Introduction / History

At one time the Avi Guarani were called the Chiriguanos or Chiriguano. They had a reputation for being warlike, even amongst themselves. They went so far as to attack the mighty Incans in around the time the Spanish Empire was making it’s mark in South America. They also attacked and even enslaved Spaniards, who had no qualms about killing them. After periodic rounds of rebellions, they were subjugated in 1892. They re-emerged at the Ava Guarani in 1970.

They live mainly in the departments of Canindeyú, Alto Paraná and San Pedro and to a lesser extent in the departments of Caaguazú, Central, Amambay and Concepción. They are distributed in 140 communities and 18 family nuclei. The Ava are a cross-border people, so part of their population can also be found in Brazil and Argentina.

What Are Their Lives Like?

They hunt, fish and gather honey, fruits and vegetables, and all work on farms. They raise animals and work on neighboring ranches.

Permanent deforestation and contamination with agrochemicals has force many of them to migrate to urban centers.

What Are Their Beliefs?

Among their traditions are: jeroky ñembo'e or sacred dance where the oporaíva transmit cultural values through mythical stories. The whole community participates, while the oporaíva or shamans sing, a women's choir marks the rhythm with the takuara hitting the ground and everyone dances and shares a fermented corn-based drink. The jeroky ñembo'e strengthens ties with divine beings but also between community members. Another important aspect is the medicine based on the knowledge of the therapeutic properties of different plants and the one based on the power of the oporaíva.

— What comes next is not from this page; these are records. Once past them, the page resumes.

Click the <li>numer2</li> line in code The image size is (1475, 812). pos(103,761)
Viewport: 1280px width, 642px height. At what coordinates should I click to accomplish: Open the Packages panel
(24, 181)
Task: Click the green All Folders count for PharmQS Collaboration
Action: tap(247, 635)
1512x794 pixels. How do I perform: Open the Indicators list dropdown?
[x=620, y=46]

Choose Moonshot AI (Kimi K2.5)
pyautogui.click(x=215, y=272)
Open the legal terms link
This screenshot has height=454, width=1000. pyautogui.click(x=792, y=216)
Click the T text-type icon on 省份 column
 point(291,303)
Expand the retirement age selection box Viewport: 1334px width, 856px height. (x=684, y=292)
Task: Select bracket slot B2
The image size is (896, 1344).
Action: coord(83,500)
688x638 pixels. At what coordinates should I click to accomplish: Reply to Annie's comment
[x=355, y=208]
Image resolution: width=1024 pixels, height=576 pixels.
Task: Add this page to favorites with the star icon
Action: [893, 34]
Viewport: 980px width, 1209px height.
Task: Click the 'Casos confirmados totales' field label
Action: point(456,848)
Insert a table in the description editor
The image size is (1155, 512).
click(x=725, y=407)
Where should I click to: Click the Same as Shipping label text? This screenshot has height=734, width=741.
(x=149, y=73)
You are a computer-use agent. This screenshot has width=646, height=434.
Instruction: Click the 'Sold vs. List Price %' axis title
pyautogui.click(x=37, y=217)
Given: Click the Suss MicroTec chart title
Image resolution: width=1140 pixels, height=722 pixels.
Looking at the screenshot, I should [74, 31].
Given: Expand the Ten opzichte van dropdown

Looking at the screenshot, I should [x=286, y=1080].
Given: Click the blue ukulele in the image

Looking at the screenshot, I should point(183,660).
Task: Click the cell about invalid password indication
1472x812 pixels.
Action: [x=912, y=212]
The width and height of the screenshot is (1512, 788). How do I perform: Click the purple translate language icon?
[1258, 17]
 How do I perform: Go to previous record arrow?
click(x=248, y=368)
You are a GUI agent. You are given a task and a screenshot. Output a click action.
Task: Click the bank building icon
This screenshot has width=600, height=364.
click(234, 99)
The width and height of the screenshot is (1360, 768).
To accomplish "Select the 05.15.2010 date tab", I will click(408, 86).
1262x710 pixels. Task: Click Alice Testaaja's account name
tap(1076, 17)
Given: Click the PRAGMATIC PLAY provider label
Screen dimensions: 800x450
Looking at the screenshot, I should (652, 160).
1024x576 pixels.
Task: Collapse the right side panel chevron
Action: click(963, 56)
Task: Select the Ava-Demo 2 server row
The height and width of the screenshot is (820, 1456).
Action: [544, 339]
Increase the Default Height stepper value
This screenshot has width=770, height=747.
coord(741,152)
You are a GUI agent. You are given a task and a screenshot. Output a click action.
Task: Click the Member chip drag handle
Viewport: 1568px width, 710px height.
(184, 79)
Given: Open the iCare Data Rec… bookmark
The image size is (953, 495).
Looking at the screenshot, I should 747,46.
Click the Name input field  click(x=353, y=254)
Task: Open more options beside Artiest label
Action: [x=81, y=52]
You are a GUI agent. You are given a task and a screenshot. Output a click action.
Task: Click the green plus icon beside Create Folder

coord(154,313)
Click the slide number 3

They have a ceremony called Mitakaraí, where they receive their inner names or forest names.

What Are Their Needs?

The Ava Guaraní want to recover ancestral lands and progress in the areas of education and economics. Many still live in dept peonage and forced labor.

Prayer Points

Pray for Jesus to be revealed to them as the only way, the truth and the life.
May they thirst for the word of God.
When trials come, may they turn to the true God for help and not to their old gods.
Pray for Christian leaders willing to work with them.